:: WHAT YOU HAVE TO DO ::
Output the data verbatim, with nothing added or dropped.

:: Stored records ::
[Start of section]

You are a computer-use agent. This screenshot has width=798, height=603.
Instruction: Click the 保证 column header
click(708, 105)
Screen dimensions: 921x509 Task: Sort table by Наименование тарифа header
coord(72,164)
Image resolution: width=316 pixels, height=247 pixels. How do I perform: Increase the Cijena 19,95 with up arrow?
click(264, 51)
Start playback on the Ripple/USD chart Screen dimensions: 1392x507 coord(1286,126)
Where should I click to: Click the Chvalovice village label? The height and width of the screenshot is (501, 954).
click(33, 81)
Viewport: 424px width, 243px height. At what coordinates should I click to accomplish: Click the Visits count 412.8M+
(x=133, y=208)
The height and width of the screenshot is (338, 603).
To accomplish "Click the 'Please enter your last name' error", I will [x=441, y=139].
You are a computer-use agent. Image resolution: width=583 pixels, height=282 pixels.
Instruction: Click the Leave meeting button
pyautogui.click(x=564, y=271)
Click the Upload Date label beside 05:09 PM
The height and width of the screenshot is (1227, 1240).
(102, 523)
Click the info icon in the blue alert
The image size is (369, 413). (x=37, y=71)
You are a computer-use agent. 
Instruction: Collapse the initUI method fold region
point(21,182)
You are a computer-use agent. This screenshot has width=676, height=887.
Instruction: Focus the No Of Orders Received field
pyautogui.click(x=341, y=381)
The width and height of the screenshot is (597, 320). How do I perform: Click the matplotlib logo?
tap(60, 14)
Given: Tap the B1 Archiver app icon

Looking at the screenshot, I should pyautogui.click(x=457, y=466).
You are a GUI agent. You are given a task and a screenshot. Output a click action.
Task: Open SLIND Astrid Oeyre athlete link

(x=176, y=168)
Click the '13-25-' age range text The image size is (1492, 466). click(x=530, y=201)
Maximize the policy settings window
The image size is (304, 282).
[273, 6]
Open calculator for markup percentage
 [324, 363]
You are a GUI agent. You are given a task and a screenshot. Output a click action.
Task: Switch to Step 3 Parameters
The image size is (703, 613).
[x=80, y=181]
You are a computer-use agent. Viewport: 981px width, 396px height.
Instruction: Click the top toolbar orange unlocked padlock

[End of section]

:: RESPONSE TO THE EXERCISE ::
You are a computer-use agent. This screenshot has width=798, height=603.
Instruction: Click the 保证 column header
click(708, 105)
Screen dimensions: 921x509 Task: Sort table by Наименование тарифа header
coord(72,164)
Image resolution: width=316 pixels, height=247 pixels. How do I perform: Increase the Cijena 19,95 with up arrow?
click(264, 51)
Start playback on the Ripple/USD chart Screen dimensions: 1392x507 coord(1286,126)
Where should I click to: Click the Chvalovice village label? The height and width of the screenshot is (501, 954).
click(33, 81)
Viewport: 424px width, 243px height. At what coordinates should I click to accomplish: Click the Visits count 412.8M+
(x=133, y=208)
The height and width of the screenshot is (338, 603).
To accomplish "Click the 'Please enter your last name' error", I will [x=441, y=139].
You are a computer-use agent. Image resolution: width=583 pixels, height=282 pixels.
Instruction: Click the Leave meeting button
pyautogui.click(x=564, y=271)
Click the Upload Date label beside 05:09 PM
The height and width of the screenshot is (1227, 1240).
(102, 523)
Click the info icon in the blue alert
The image size is (369, 413). (x=37, y=71)
You are a computer-use agent. 
Instruction: Collapse the initUI method fold region
point(21,182)
You are a computer-use agent. This screenshot has width=676, height=887.
Instruction: Focus the No Of Orders Received field
pyautogui.click(x=341, y=381)
The width and height of the screenshot is (597, 320). How do I perform: Click the matplotlib logo?
tap(60, 14)
Given: Tap the B1 Archiver app icon

Looking at the screenshot, I should pyautogui.click(x=457, y=466).
You are a GUI agent. You are given a task and a screenshot. Output a click action.
Task: Open SLIND Astrid Oeyre athlete link

(x=176, y=168)
Click the '13-25-' age range text The image size is (1492, 466). click(x=530, y=201)
Maximize the policy settings window
The image size is (304, 282).
[273, 6]
Open calculator for markup percentage
 [324, 363]
You are a GUI agent. You are given a task and a screenshot. Output a click action.
Task: Switch to Step 3 Parameters
The image size is (703, 613).
[x=80, y=181]
You are a computer-use agent. Viewport: 981px width, 396px height.
Instruction: Click the top toolbar orange unlocked padlock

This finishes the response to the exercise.